Film Animasi Hibrida Khas Richard Linklater yang Semakin Berkembang
“Apollo 10 ½” bukan pertama kalinya Linklater mengeksekusi filmnya dalam wujud animasi. Ada judul seperti “Waking Life” (2001) hingga “A Scanner Darkly” (2006) yang juga menggunakan teknik animasi rotoscoping.
Rotoscoping merupakan teknik animasi dimana animator menggunakan footage dari motion picture (gambar asli). Kemudian dijiplak untuk menghasilkan versi animasi yang mendekati nilai realistis. Sebagian adegan dalam “Apollo 10 ½” diambil dari proses syuting live-action. Sementara berbagai aset visual lainnya yang mendominasi film ini merupakan footage dari era 60-an yang sesungguhnya.
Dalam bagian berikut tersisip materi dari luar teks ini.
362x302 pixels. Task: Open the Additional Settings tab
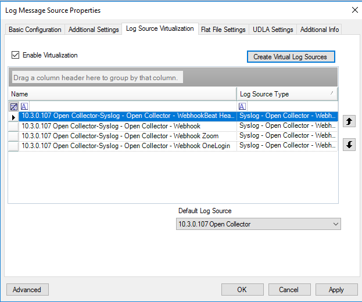click(x=94, y=30)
Sebagai film drama animasi yang penuh nostalgia, kita akan melihat berbagai logo dan brand populer dari masa tersebut. Mulai dari cover album musik, poster TV show populer, adegan film di bioskop, hingga footage pidato Presiden J.F. Kennedy dan momen peluncuran Apollo 11 di televisi.
Awalnya, Linklater sempat berniat untuk membuat film ini sebagai film live-action. Namun, mengeksekusi “Apollo 10 ½” sebagai film animasi merupakan keputusan yang lebih bijak. Karena dengan berbagai referensi dari kehidupan nyata yang terlalu banyak, film ini hanya akan terlihat seperti film dokumentari biasa yang membosankan. Dengan kemasan animasi, ada berbagai elemen seni ilutrasi dan animasi yang bisa kita nikmati sambil mendengarkan narasi yang diisi oleh Jack Black.
Kelihaian Richard Linklater dalam Menulis Naskah Drama Coming of Age
Richard Linklater sudah terkenal sebagai sutradara yang lihai dalam menulis naskah padat dialog dan narasi. Menulis skenario dengan latar yang natural dengan fragmen adegan-adegan yang sentimental sudah menjadi keahlian dari sutradara ini. Linklater juga sempat mengeksekusi drama coming of age dengan konsep ambisius, “Boyhood” (2014).
Jika dibandingkan dengan film nominasi Best Picture di Academy Awards 2015 tersebut, “Apollo 10 ½” lebih terasa hidup dan memikat karena narasinya yang padat. Berbeda dengan “Boyhood” yang hanya mengajak kita melihat adegan tiap adegan dari protagonis yang bisa jadi membosankan untuk beberapa segmentasi penonton.
“Apollo 10 ½” bisa menjadi tontonan drama animasi yang menimbulkan nostalgia, sekaligus wawasan sentimental baru bagi kita yang tidak hidup pada era tersebut. Bagi kita yang menyukai film drama dengan penulisan narasi padat dan otentik, mendengarkan kisah Stanley bisa menjadi hiburan yang bermakna. “Apollo 10 ½; A Space Age Childhood” tersedia untuk di-streaming di Netflix.